* [The task] Rewrite the rows from the line that contains "Where should I click to: Click the Sky" through the line that contains "Open the hamburger", changing "hamburger menu icon" to "navigation menu icon" and keeping everything else the same.

* [Exercise materials]
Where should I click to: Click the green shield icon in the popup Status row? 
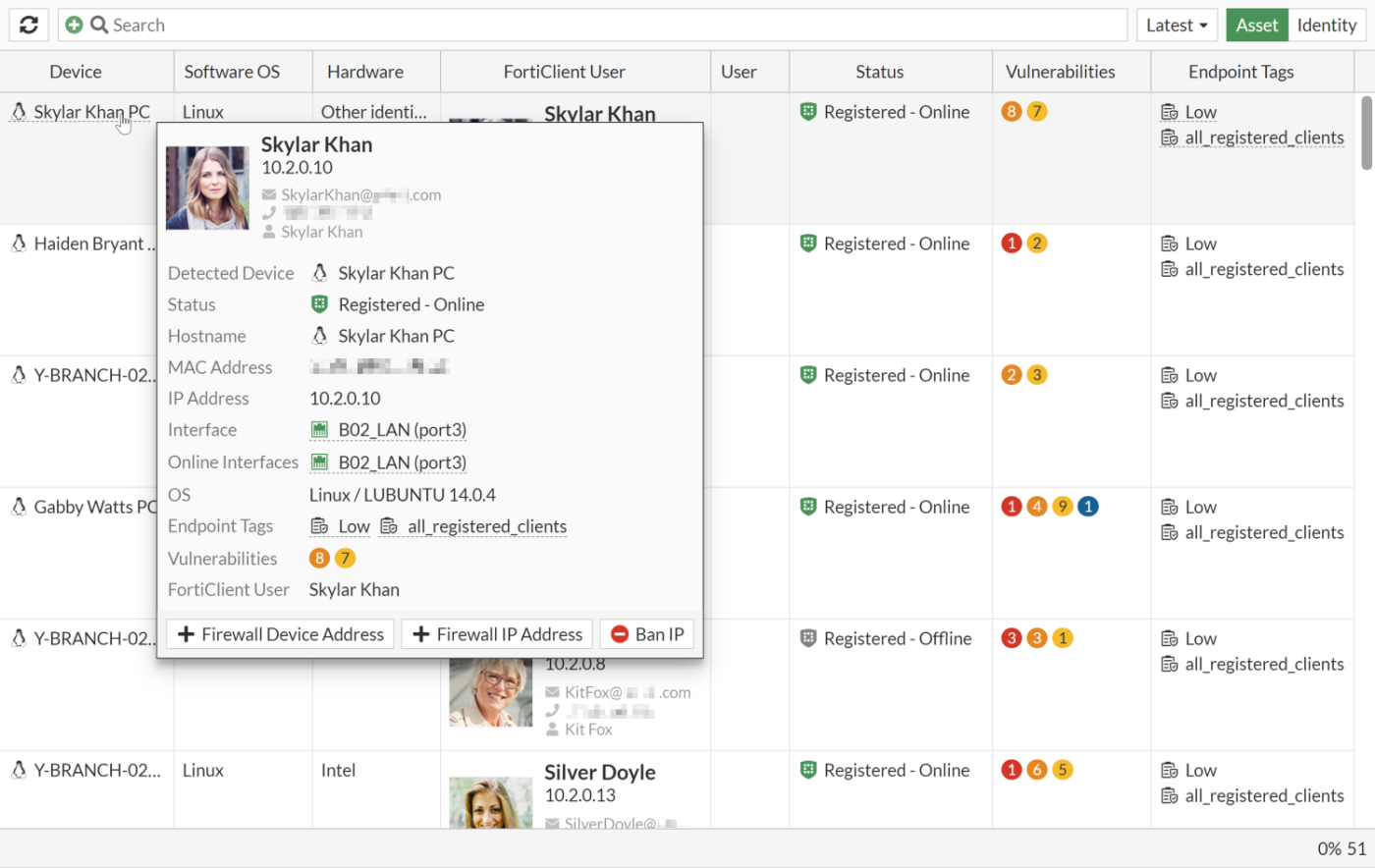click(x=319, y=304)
---
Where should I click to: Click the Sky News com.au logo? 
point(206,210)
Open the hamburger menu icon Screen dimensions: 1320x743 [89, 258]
--
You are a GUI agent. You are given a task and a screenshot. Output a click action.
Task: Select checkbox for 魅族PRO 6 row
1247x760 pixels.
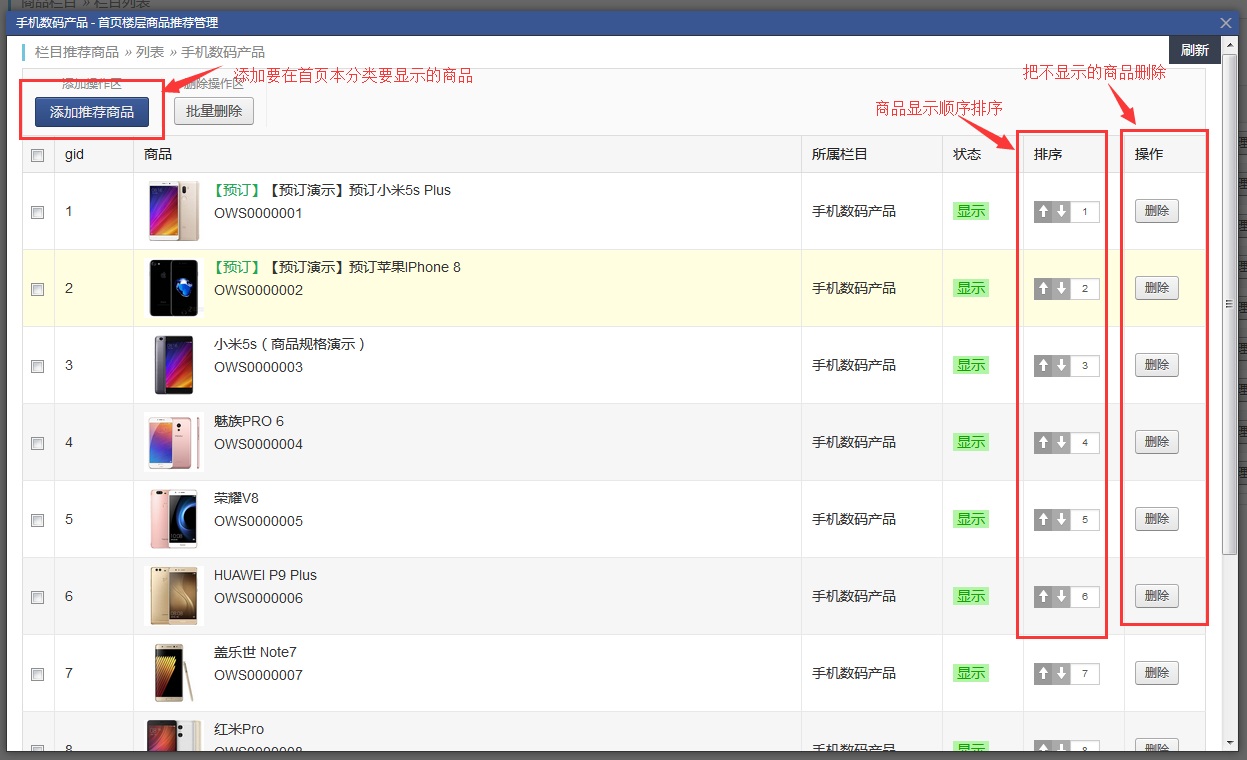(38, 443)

* [Expected output]
Where should I click to: Click the Sky News com.au logo? 
point(206,210)
Open the navigation menu icon Screen dimensions: 1320x743 [89, 258]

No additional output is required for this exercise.